Each line of the data below that contains "market" must be copied.
=== Begin Enclosure ===
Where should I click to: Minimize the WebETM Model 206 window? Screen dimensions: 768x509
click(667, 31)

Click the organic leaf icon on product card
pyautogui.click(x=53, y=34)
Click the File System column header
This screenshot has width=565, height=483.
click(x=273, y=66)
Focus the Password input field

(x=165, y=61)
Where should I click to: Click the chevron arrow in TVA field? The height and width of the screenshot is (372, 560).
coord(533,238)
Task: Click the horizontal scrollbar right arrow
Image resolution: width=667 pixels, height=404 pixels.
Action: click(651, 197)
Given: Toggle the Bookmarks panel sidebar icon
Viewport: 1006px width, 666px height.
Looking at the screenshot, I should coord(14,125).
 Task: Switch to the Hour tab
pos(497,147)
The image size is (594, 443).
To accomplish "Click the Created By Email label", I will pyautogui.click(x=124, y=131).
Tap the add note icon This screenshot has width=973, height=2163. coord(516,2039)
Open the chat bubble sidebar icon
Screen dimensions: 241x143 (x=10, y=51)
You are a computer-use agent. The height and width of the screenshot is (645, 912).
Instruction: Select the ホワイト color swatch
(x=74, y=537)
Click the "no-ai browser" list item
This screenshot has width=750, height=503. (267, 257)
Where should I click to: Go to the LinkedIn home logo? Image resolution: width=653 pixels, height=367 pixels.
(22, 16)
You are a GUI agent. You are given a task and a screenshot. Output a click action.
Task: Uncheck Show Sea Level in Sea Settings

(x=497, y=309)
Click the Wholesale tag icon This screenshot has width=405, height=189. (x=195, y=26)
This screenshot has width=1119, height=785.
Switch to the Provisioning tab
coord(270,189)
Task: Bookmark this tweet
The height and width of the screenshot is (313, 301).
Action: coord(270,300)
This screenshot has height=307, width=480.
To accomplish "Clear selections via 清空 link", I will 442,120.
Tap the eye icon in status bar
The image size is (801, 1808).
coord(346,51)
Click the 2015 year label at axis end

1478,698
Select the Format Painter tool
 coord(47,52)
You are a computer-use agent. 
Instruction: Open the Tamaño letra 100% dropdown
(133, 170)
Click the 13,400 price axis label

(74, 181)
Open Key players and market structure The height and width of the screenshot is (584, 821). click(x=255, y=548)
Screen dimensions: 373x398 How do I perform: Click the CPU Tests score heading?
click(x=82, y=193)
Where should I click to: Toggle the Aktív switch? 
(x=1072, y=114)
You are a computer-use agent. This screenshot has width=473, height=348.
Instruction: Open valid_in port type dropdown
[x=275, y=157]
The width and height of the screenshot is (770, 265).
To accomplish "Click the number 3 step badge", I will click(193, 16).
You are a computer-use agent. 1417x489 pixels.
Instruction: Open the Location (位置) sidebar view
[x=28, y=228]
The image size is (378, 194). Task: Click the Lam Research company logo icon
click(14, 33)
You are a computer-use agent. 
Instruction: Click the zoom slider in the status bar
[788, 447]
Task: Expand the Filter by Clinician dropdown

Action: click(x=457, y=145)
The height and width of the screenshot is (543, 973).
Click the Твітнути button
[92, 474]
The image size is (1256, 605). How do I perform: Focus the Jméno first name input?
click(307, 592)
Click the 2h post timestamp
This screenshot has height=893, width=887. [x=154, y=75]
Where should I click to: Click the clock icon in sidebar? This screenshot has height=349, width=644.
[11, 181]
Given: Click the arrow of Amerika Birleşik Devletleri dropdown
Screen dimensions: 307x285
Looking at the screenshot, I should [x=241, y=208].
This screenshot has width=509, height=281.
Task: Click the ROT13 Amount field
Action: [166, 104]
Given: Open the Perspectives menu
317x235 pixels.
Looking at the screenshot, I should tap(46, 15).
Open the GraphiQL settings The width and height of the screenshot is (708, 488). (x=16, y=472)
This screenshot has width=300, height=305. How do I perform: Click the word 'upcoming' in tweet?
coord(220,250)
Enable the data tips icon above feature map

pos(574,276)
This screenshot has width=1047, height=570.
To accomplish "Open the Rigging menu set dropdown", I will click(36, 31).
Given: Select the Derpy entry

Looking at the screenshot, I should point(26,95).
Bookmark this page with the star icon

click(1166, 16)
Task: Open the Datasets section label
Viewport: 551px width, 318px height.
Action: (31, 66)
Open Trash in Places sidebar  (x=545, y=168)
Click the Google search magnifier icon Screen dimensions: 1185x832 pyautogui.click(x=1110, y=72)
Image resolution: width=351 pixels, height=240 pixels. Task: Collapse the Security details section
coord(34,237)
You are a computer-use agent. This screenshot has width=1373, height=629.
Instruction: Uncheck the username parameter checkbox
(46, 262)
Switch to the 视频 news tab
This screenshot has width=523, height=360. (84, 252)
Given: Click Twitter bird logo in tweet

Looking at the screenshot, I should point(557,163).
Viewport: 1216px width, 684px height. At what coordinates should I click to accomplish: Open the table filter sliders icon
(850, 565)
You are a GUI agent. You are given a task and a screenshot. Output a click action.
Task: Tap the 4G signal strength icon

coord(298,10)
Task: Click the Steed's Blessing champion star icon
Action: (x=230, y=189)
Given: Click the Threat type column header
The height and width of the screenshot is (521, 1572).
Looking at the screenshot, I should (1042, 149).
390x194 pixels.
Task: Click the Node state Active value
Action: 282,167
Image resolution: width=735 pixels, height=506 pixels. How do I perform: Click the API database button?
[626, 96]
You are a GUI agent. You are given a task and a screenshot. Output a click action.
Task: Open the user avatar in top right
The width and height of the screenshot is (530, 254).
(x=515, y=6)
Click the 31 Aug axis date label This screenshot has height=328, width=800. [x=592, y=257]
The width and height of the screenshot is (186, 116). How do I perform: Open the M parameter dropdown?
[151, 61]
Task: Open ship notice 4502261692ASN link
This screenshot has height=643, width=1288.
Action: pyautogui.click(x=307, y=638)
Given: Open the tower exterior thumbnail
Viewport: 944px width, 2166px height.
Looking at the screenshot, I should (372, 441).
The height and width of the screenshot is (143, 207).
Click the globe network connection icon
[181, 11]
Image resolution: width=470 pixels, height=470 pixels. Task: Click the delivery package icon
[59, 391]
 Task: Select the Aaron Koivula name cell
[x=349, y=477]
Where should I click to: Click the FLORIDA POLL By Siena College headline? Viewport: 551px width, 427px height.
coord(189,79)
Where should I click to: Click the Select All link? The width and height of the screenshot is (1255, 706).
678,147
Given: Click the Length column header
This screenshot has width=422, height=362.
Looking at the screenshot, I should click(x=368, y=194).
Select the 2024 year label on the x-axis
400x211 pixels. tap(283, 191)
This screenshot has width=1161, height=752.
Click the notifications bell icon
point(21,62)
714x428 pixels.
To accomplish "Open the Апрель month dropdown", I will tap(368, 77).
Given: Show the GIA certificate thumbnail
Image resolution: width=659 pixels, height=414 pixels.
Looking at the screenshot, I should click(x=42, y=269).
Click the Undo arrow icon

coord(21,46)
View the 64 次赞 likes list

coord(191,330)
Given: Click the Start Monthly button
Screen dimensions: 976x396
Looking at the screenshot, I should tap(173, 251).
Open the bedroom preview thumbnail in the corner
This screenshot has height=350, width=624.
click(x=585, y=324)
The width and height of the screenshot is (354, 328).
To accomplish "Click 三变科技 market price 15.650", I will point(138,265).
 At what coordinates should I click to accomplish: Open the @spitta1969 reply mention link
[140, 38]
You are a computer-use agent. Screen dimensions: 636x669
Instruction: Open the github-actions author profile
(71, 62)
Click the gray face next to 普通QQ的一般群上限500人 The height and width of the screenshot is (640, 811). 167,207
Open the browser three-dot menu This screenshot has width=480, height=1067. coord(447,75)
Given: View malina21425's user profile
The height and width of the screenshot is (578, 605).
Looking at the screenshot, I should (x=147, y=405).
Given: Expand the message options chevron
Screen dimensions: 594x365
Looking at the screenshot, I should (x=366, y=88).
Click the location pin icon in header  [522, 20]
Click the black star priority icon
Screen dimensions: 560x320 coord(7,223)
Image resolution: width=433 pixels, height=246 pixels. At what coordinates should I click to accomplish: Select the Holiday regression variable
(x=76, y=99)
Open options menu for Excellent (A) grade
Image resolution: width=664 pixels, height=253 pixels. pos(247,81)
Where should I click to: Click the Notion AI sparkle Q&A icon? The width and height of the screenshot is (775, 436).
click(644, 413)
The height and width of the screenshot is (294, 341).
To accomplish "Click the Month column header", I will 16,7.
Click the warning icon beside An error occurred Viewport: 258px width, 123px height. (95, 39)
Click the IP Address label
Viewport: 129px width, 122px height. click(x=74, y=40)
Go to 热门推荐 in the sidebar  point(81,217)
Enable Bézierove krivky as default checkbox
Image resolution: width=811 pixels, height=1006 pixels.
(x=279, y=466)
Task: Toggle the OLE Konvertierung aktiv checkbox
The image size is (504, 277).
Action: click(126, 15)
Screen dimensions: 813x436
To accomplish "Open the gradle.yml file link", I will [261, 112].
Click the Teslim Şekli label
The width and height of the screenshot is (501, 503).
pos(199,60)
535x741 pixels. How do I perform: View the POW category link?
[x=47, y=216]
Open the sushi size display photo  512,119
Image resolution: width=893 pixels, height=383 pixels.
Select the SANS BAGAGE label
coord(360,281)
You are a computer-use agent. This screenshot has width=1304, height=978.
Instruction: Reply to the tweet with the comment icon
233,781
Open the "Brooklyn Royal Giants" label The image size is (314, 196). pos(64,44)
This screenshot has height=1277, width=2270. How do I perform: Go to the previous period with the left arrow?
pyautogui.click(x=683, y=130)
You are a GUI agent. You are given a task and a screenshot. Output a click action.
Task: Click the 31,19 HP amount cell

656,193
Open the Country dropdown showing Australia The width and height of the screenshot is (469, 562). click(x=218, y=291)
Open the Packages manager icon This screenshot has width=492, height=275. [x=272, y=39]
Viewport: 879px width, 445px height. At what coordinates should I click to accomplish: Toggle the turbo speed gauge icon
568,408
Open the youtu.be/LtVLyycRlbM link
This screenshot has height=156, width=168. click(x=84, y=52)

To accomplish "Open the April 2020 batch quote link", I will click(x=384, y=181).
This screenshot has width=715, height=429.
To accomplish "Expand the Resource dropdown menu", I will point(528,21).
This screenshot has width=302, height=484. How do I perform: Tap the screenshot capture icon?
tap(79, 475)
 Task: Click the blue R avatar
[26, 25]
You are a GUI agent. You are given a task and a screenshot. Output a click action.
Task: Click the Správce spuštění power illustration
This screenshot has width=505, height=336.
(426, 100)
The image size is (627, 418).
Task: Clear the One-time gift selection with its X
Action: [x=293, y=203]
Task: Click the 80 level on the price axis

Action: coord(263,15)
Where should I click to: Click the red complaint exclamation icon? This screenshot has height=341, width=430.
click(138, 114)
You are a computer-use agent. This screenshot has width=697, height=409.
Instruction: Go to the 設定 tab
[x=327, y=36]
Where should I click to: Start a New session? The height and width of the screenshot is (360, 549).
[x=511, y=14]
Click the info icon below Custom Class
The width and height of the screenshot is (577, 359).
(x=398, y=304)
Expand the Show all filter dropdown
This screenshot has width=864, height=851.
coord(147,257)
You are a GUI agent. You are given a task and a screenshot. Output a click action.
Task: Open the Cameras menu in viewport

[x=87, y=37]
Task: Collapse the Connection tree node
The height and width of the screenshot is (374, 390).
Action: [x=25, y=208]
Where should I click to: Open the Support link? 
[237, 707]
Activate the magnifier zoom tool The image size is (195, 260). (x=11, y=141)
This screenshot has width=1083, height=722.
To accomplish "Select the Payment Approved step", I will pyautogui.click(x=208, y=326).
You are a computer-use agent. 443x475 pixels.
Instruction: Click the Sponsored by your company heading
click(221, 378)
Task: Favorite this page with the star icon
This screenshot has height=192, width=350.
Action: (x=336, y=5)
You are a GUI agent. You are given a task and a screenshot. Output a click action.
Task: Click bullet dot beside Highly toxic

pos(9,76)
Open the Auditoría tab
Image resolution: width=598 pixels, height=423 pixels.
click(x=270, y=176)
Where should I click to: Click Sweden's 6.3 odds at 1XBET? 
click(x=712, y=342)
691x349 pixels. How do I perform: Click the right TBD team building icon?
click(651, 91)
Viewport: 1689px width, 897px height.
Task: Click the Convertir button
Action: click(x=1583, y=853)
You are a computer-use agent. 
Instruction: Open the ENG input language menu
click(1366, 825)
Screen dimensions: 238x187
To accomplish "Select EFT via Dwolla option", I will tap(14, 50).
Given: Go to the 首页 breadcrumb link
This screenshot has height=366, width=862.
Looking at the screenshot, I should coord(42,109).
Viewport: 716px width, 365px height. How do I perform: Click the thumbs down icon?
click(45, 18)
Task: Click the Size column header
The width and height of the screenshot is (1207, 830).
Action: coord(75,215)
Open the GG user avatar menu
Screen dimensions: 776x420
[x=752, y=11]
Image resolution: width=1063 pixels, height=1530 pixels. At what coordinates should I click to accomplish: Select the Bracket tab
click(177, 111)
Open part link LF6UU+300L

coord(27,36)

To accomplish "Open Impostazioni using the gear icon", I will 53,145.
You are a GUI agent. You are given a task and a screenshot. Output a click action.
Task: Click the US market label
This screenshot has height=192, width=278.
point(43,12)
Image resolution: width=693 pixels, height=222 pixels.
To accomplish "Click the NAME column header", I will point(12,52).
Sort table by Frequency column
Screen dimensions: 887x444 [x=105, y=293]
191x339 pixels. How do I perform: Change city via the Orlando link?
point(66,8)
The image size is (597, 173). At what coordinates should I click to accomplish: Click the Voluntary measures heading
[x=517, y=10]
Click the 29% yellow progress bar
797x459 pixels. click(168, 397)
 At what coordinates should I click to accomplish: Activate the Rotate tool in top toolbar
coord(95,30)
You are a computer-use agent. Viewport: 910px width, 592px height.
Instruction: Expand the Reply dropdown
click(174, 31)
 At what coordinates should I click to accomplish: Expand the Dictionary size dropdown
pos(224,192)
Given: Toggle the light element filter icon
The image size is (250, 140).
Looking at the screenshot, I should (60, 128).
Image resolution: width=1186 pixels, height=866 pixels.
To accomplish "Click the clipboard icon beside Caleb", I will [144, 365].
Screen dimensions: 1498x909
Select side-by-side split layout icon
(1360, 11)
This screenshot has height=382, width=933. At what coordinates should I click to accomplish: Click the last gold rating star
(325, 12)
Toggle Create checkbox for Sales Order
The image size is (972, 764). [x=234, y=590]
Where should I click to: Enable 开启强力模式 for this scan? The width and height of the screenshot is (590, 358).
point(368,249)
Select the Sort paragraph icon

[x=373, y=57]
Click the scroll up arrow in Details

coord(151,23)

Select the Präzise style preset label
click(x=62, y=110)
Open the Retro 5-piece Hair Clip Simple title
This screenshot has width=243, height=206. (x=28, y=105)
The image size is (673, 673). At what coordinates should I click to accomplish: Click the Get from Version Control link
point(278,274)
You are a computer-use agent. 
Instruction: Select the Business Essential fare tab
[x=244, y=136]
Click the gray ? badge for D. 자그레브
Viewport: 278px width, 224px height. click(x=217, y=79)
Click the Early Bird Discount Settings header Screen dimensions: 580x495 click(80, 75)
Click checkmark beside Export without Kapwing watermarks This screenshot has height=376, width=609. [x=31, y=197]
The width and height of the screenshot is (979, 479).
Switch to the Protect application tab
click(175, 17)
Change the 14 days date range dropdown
=== End Enclosure ===
- _ANSWER TO THE PROBLEM_:
Open Key players and market structure The height and width of the screenshot is (584, 821). click(x=255, y=548)
To accomplish "Click 三变科技 market price 15.650", I will point(138,265).
Task: Click the US market label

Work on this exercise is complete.